Turkey has a competitive multiparty system, with four parties represented in parliament. However, the rise of new parties is inhibited by the 10 percent vote threshold for parliamentary representation—an unusually high bar by global standards. Parties can be disbanded for endorsing policies that are not in agreement with constitutional parameters, and this rule has been applied in the past to Islamist and Kurdish-oriented parties. After a cease-fire with the militant Kurdistan Workers’ Party (PKK) collapsed in 2015, the government accused the HDP of being a proxy for the group. A 2016 constitutional amendment facilitated the removal of parliamentary immunity, and many of the HDP’s leaders have since been jailed on terrorism charges; at the end of 2017, a total of nine HDP lawmakers were behind bars, as were much larger numbers of municipal officials from the HDP’s regional affiliate party.

B2.      Is there a realistic opportunity for the opposition to increase its support or gain power through elections? 1 / 4

Since coming to power in 2002, the ruling AKP has asserted partisan control over the YSK, the judiciary, the police, and the media, severely limiting the capacity of the opposition to build support among voters and gain power through elections. The AKP has aggressively used these institutional tools to weaken or co-opt political rivals in recent years. In 2016, for example, rulings by the YSK and the courts helped to quash an attempted leadership challenge within the MHP, effectively ensuring that longtime chairman Devlet Bahçeli remained in control. Bahçeli then endorsed a “yes” vote in the April 2017 constitutional referendum, drawing accusations of a quid pro quo.

In addition to the prosecution of HDP politicians on terrorism charges, the government has used law enforcement agencies to attack the country’s largest opposition party, the CHP. Enis Berberoğlu, a CHP member of parliament, was on trial at the end of 2017 for allegedly leaking state secrets to journalists; he was sentenced to 25 years in prison in June, but an appellate court ordered a retrial. Prosecutors opened investigations into dozens of other CHP figures during the year, including party leader Kemal Kiliçdaroğlu, who was accused of insulting the president.

B3.      Are the people’s political choices free from domination by the military, foreign powers, religious hierarchies, economic oligarchies, or any other powerful group that is not democratically accountable? 3 / 4

The civilian leadership in recent years has asserted its control over the military, which has a history of intervening in political affairs. This greater control was a factor behind the failure of the 2016 coup attempt, and the government has since purged thousands of military personnel suspected of disloyalty.
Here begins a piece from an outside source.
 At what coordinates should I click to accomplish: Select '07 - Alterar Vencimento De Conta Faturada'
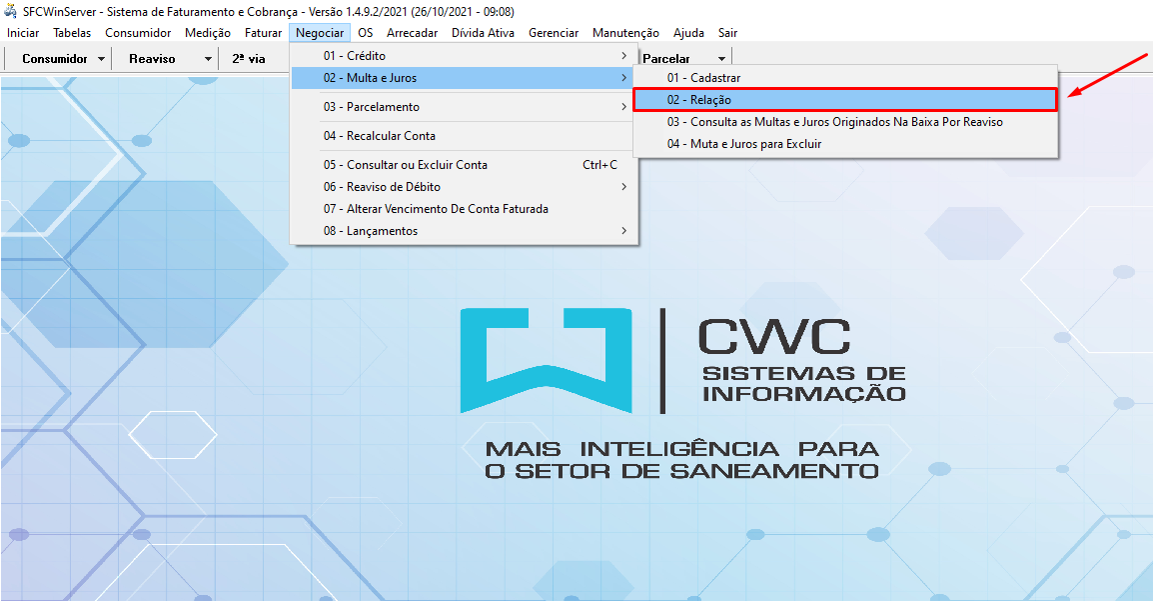(x=436, y=209)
However, the AKP’s institutional dominance threatens to make the state itself an extension of the party that can be used to change political outcomes.
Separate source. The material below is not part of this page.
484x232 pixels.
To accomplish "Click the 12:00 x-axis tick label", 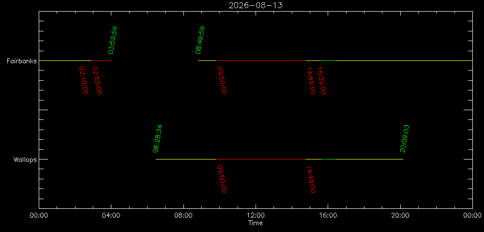I will [256, 215].
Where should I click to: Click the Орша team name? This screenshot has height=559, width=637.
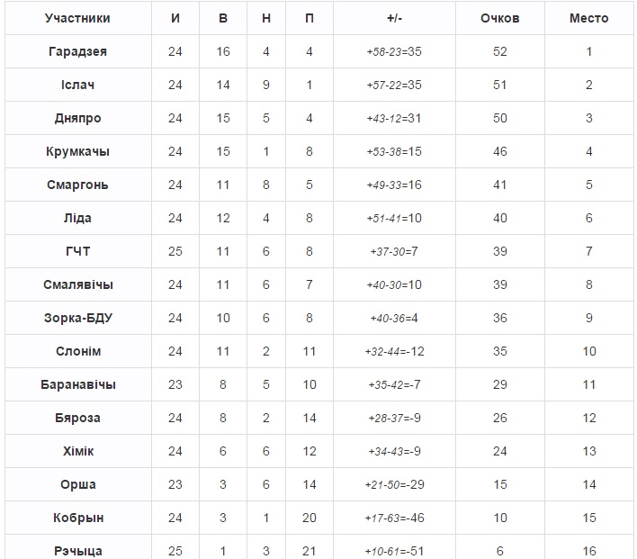click(77, 484)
B4.      Do various segments of the population (including ethnic, religious, gender, LGBT, and other relevant groups) have full political rights and electoral opportunities? 1 / 4

Critics charge that the AKP has a religious agenda favoring Sunni Muslims, evidenced by the expansion of the Directorate of Religious Affairs and the alleged use of this institution for political patronage and to deliver government-friendly sermons in mosques. Secular Turkish citizens are alienated by the government’s expansion of religious schools and use of religious rhetoric, among other actions. The non-Sunni Alevi minority as well as non-Muslim religious communities have long faced political discrimination, though Alevis enjoy some political representation—largely through the CHP—and a small number of Christian and Yazidi politicians won seats in the parliament in 2015.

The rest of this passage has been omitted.